## Data shown
»»
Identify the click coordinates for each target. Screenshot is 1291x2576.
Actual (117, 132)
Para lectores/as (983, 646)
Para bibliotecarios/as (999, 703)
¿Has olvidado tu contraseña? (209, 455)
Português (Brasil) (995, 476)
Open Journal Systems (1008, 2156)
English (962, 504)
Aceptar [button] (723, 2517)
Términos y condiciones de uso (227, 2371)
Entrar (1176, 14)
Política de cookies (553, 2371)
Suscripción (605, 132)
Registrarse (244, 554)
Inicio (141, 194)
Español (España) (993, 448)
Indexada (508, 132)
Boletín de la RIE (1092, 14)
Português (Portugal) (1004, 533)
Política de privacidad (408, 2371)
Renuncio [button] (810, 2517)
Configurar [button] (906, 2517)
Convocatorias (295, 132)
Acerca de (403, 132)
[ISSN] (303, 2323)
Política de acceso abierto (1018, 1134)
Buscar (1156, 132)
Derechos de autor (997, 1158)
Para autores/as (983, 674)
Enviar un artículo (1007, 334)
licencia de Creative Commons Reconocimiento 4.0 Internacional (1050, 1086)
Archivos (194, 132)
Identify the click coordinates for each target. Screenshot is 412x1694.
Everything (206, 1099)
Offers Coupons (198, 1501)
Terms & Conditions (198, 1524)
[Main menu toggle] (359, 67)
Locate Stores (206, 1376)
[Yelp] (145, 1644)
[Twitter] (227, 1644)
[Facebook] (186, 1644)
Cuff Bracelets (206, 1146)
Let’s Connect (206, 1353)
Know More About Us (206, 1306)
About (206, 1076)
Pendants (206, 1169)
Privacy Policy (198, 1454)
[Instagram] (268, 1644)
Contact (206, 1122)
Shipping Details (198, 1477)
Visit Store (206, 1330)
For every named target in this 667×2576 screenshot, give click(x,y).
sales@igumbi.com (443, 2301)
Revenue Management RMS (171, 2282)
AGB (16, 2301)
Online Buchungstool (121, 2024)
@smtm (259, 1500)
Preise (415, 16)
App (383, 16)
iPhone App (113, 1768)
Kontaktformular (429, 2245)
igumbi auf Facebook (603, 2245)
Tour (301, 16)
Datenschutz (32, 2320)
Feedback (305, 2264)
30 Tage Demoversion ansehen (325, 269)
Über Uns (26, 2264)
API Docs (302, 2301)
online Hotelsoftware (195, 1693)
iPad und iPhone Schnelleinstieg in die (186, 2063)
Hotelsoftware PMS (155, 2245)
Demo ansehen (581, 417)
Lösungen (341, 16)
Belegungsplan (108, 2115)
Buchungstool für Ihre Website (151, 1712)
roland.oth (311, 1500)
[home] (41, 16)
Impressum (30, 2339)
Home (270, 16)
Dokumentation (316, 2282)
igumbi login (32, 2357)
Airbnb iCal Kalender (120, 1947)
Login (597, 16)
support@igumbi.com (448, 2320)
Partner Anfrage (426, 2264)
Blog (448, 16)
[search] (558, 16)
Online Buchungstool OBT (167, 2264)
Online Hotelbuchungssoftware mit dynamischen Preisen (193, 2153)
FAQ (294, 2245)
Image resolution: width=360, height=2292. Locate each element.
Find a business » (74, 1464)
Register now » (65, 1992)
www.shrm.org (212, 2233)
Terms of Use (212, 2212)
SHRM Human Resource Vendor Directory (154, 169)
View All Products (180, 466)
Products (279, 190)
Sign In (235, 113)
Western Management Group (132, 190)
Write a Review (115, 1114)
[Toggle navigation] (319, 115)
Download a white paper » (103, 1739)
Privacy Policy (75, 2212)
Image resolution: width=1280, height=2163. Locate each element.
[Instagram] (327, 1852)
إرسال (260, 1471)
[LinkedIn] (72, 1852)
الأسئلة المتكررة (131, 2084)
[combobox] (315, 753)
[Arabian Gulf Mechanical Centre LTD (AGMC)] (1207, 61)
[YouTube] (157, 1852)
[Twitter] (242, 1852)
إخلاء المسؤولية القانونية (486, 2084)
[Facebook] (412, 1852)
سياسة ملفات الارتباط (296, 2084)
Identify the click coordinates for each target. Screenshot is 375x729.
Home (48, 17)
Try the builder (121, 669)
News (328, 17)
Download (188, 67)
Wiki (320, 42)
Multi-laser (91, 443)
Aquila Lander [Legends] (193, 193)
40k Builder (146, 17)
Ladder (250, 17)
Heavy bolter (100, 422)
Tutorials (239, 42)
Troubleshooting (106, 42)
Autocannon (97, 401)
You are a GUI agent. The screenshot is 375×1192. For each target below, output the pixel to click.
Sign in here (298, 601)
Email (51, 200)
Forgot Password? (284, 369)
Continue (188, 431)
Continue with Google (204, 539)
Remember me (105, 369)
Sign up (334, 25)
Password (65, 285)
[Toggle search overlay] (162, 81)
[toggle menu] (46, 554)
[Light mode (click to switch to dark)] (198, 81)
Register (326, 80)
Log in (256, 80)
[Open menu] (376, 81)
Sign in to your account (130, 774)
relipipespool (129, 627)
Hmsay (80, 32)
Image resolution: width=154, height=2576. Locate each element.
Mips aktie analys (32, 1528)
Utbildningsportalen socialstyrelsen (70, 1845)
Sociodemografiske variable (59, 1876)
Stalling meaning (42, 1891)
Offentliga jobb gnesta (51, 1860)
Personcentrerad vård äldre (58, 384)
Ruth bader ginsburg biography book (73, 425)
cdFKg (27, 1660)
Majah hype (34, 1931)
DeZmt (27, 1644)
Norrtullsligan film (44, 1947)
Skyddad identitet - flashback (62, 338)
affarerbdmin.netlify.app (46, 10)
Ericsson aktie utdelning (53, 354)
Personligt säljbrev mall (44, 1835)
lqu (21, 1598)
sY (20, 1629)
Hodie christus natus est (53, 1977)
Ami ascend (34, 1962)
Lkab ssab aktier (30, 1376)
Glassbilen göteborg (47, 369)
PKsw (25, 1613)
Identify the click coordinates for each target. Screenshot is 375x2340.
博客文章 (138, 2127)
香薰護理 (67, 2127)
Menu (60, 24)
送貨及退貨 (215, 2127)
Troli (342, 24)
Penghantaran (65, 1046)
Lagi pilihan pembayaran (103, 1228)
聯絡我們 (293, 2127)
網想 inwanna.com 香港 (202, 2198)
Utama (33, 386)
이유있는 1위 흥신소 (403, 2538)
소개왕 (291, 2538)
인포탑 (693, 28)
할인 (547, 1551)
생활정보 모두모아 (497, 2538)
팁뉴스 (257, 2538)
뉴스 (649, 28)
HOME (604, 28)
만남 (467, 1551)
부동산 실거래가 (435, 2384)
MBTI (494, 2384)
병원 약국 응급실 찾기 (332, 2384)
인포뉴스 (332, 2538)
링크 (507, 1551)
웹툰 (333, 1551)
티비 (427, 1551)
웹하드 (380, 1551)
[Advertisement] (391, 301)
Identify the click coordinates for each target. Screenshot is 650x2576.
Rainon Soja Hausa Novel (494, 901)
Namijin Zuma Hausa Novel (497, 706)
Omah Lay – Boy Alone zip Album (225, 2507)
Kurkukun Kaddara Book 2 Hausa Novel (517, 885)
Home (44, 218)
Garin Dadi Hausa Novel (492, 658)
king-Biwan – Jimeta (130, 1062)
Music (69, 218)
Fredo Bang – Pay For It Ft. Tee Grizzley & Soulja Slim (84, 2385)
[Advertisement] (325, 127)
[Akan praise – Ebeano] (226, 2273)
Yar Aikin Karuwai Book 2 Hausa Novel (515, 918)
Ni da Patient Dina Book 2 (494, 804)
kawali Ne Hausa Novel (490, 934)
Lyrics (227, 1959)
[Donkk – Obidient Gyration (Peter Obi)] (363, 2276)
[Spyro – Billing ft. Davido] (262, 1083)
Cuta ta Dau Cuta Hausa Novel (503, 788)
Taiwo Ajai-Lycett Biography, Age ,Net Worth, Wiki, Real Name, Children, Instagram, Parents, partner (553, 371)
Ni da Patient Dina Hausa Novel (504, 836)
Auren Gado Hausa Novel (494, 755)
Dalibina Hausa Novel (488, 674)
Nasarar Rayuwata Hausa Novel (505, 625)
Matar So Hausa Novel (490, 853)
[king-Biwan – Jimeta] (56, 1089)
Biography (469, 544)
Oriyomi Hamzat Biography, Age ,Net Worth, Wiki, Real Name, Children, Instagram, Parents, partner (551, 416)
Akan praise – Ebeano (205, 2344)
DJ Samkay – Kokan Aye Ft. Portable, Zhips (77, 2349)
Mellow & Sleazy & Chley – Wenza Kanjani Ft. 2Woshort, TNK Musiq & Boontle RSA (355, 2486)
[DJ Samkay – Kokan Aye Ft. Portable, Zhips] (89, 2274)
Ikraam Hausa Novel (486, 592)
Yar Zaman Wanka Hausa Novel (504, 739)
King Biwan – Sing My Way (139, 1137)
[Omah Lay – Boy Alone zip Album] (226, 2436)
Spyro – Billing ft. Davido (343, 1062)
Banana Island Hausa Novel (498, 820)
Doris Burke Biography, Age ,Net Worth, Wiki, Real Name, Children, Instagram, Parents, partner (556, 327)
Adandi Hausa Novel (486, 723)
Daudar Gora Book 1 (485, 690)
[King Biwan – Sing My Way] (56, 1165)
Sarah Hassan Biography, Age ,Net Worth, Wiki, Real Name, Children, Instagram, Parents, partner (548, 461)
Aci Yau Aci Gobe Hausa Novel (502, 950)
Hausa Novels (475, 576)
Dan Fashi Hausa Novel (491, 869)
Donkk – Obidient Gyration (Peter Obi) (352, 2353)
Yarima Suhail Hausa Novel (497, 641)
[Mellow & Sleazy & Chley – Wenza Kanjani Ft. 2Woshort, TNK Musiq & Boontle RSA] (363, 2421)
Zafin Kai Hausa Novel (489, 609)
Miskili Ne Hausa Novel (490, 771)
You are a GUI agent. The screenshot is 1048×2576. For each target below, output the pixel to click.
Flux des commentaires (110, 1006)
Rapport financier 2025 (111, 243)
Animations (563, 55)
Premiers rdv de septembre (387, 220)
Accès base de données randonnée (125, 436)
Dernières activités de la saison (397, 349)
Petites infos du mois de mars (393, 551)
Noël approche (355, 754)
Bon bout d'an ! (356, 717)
««
## What you should do
Find every line above that contains the word "output", and return each one.

## Solution
You are a GUI agent. The screenshot is 375×1192. For each target below, output the pixel to click.
You are a GUI agent. The screenshot is 1048×2576. For each target below, output the pixel to click.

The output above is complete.